**RECORDED INFORMATION**

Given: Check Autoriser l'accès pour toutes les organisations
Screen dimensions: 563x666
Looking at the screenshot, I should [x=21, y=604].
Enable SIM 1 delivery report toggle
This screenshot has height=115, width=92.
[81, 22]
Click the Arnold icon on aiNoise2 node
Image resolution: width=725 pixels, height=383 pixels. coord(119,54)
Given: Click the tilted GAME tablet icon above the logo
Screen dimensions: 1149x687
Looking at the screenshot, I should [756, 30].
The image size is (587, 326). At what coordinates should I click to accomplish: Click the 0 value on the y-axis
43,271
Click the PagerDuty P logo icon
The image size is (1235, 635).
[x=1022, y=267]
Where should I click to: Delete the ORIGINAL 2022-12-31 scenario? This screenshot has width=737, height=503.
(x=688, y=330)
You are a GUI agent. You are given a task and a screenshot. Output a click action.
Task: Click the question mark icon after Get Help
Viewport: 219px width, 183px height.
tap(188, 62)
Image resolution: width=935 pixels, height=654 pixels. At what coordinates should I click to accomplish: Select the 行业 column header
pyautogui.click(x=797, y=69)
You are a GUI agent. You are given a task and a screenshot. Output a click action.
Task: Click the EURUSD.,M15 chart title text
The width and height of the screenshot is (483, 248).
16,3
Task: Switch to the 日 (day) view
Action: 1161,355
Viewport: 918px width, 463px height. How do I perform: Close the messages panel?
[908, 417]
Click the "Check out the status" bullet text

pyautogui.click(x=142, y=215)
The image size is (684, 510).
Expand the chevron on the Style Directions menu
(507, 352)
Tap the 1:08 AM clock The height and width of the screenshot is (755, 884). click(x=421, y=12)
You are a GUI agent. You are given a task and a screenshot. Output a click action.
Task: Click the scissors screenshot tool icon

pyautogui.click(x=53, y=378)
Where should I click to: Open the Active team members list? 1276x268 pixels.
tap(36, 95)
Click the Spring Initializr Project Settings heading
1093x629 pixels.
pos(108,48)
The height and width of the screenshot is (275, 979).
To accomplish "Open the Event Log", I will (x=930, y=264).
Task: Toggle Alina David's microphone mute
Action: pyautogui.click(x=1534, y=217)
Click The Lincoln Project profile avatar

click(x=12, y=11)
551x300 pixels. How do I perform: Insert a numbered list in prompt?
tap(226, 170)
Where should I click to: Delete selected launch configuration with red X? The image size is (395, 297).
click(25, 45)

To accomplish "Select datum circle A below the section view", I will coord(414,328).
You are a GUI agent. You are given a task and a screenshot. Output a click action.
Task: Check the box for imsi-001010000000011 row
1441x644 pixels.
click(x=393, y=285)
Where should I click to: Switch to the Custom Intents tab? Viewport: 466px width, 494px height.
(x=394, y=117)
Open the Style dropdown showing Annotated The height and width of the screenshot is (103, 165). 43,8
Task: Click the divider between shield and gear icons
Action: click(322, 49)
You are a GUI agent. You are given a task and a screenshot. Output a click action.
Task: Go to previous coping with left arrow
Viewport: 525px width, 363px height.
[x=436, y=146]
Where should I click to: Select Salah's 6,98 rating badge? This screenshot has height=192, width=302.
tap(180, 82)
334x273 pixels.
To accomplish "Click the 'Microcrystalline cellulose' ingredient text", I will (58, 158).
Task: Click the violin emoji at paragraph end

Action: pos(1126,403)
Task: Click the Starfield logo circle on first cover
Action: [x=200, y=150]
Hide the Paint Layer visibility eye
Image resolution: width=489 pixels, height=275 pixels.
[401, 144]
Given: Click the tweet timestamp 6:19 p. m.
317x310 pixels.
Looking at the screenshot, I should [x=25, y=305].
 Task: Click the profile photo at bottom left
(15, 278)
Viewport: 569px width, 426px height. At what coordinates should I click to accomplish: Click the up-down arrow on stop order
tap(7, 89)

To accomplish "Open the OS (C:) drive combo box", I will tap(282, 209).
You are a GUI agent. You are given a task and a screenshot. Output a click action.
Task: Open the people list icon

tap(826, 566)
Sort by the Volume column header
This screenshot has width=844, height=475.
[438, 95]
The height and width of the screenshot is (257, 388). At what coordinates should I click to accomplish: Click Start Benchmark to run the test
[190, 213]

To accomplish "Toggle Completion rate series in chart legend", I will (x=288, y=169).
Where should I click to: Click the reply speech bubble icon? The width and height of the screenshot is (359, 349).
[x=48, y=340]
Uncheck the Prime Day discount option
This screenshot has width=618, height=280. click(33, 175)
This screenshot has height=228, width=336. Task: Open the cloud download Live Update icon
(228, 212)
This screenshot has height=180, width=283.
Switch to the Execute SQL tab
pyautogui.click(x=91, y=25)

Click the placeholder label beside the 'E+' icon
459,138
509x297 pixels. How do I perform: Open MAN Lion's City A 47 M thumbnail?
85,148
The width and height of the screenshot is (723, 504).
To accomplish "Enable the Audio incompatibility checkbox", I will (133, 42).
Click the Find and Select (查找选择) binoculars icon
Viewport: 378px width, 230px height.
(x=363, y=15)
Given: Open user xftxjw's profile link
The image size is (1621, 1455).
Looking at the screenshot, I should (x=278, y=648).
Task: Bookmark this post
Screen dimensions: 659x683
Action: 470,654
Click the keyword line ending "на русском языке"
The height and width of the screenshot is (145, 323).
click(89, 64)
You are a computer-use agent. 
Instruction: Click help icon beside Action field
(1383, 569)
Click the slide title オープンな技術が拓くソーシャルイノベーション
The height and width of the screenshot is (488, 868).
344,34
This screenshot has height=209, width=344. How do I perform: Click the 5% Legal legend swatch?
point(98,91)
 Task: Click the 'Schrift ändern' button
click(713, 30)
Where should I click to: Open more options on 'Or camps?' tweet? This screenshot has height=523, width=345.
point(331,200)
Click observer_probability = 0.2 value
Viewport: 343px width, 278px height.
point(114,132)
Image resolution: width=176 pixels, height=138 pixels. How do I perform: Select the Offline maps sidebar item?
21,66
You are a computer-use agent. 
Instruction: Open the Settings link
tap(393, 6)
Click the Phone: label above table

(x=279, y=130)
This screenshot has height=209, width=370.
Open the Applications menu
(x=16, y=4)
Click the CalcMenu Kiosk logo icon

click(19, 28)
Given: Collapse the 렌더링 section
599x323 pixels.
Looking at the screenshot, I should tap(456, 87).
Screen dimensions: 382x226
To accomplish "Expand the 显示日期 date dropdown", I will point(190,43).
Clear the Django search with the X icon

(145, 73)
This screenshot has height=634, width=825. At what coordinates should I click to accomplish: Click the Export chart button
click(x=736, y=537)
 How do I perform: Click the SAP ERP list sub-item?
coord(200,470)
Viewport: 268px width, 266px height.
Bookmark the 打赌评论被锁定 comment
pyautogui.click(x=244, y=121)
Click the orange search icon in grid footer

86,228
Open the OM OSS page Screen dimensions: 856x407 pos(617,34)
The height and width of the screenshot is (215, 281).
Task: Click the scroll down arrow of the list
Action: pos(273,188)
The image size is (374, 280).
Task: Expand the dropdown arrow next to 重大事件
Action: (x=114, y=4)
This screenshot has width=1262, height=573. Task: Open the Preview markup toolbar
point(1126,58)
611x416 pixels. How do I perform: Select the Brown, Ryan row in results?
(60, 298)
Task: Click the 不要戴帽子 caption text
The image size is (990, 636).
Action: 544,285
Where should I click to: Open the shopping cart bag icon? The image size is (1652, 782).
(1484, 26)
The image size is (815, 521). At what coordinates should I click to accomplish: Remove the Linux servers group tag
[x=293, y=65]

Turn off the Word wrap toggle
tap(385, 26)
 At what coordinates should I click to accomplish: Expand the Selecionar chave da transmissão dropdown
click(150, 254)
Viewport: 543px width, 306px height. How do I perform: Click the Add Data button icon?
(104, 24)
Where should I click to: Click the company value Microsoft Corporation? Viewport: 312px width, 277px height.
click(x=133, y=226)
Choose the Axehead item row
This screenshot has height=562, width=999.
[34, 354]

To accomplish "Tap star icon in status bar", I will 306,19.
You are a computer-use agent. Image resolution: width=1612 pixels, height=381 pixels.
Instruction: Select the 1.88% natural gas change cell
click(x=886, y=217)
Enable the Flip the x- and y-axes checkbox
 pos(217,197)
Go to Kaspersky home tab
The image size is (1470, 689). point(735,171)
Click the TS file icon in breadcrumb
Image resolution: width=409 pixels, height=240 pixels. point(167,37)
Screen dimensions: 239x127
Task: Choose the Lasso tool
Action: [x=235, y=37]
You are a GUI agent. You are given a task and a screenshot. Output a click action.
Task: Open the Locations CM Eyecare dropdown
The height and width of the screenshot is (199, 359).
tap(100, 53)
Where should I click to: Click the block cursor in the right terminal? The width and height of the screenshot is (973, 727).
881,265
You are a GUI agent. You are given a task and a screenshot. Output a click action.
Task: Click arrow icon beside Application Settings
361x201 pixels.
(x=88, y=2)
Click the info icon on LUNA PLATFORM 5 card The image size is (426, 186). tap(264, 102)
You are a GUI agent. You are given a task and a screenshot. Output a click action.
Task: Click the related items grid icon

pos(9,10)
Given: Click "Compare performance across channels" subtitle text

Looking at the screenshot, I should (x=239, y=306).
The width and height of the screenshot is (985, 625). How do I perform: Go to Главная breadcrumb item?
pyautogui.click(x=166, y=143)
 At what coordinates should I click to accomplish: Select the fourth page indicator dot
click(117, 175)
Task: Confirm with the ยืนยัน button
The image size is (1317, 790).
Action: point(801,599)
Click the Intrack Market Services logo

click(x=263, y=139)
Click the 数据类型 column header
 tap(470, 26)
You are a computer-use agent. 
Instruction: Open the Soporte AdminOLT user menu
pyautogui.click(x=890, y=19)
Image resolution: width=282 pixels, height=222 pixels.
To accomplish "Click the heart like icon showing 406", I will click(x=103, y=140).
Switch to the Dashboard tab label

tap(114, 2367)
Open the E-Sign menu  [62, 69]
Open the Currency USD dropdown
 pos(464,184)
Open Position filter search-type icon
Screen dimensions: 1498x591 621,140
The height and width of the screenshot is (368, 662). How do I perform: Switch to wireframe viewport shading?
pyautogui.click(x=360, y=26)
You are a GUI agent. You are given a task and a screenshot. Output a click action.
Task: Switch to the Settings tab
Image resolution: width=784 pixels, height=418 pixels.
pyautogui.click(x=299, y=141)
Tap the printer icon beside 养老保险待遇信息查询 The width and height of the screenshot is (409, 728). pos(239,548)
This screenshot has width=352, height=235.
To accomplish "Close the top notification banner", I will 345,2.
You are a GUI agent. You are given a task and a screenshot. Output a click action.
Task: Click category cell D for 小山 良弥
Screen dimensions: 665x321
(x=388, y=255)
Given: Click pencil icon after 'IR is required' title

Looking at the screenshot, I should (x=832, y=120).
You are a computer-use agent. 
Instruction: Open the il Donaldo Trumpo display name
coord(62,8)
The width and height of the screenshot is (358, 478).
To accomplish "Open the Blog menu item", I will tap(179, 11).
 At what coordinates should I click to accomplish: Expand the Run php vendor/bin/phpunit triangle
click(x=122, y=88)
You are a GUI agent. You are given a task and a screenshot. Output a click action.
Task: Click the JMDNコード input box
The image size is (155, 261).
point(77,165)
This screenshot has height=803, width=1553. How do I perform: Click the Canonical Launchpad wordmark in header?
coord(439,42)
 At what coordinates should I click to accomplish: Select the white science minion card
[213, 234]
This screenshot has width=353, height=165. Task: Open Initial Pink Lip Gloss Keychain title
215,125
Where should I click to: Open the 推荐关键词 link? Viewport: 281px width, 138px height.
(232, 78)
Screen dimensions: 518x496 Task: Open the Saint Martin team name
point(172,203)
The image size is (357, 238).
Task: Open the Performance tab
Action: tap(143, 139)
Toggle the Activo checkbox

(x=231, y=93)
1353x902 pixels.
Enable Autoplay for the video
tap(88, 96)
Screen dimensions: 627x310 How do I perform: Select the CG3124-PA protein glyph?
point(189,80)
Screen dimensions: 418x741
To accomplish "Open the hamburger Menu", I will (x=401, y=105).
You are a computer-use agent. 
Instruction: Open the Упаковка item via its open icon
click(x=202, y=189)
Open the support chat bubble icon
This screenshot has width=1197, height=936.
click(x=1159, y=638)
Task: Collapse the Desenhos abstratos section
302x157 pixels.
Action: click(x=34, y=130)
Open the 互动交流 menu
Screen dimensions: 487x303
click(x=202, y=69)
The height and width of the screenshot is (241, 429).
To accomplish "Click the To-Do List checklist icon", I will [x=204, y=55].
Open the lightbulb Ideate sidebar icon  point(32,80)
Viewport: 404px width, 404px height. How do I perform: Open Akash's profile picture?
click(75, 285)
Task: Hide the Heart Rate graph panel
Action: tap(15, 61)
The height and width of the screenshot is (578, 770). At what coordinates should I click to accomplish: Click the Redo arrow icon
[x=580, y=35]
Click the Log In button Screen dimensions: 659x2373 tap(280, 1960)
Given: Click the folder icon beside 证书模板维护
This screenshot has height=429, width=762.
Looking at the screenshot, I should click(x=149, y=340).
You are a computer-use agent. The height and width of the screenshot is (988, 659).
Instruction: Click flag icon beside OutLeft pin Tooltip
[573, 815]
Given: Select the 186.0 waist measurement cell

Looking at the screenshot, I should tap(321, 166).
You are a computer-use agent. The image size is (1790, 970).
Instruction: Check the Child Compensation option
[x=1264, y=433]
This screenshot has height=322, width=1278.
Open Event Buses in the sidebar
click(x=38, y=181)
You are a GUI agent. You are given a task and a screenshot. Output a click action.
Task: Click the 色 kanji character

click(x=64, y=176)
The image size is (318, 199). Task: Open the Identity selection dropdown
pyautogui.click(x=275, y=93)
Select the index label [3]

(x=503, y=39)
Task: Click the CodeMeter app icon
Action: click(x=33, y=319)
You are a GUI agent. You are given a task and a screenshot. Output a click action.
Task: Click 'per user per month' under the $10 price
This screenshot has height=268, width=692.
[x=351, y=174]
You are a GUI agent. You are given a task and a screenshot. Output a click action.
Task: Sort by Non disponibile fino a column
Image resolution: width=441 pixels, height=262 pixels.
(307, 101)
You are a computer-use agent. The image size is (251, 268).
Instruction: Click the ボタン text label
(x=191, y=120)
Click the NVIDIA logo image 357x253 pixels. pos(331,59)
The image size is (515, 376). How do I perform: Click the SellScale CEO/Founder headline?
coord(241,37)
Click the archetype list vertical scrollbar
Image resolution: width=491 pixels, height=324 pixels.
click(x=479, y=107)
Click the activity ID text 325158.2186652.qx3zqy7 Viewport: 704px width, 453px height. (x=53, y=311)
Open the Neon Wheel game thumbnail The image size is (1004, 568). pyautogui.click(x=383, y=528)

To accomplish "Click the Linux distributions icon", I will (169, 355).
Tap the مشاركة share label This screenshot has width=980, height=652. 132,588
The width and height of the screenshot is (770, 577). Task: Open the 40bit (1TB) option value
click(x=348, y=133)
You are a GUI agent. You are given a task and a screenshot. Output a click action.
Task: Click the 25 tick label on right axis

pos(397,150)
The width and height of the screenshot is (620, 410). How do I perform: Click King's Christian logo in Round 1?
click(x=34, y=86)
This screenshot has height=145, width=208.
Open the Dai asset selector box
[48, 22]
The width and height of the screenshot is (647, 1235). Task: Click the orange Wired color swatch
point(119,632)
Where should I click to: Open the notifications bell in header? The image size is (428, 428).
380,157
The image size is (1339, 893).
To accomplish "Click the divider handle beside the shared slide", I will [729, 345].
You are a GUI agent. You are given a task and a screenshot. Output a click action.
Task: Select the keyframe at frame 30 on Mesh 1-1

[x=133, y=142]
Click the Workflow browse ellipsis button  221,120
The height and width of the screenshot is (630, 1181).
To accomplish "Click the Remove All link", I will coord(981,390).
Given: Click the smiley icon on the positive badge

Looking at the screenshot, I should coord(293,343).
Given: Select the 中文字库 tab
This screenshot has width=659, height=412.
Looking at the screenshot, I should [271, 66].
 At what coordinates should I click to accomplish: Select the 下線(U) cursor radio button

**WHAT IS NEEDED**
Retype, in the same exact form, the lines of the material above from the line holding "Screen dimensions: 665x321" through the line holding "Task: Collapse the Desenhos abstratos section".

**RESULT**
Screen dimensions: 665x321
(x=388, y=255)
Given: Click pencil icon after 'IR is required' title

Looking at the screenshot, I should (x=832, y=120).
You are a computer-use agent. 
Instruction: Open the il Donaldo Trumpo display name
coord(62,8)
The width and height of the screenshot is (358, 478).
To accomplish "Open the Blog menu item", I will tap(179, 11).
 At what coordinates should I click to accomplish: Expand the Run php vendor/bin/phpunit triangle
click(x=122, y=88)
You are a GUI agent. You are given a task and a screenshot. Output a click action.
Task: Click the JMDNコード input box
The image size is (155, 261).
point(77,165)
This screenshot has height=803, width=1553. How do I perform: Click the Canonical Launchpad wordmark in header?
coord(439,42)
 At what coordinates should I click to accomplish: Select the white science minion card
[213, 234]
This screenshot has width=353, height=165. Task: Open Initial Pink Lip Gloss Keychain title
215,125
Where should I click to: Open the 推荐关键词 link? Viewport: 281px width, 138px height.
(232, 78)
Screen dimensions: 518x496 Task: Open the Saint Martin team name
point(172,203)
The image size is (357, 238).
Task: Open the Performance tab
Action: tap(143, 139)
Toggle the Activo checkbox

(x=231, y=93)
1353x902 pixels.
Enable Autoplay for the video
tap(88, 96)
Screen dimensions: 627x310 How do I perform: Select the CG3124-PA protein glyph?
point(189,80)
Screen dimensions: 418x741
To accomplish "Open the hamburger Menu", I will (x=401, y=105).
You are a computer-use agent. 
Instruction: Open the Упаковка item via its open icon
click(x=202, y=189)
Open the support chat bubble icon
This screenshot has width=1197, height=936.
click(x=1159, y=638)
Task: Collapse the Desenhos abstratos section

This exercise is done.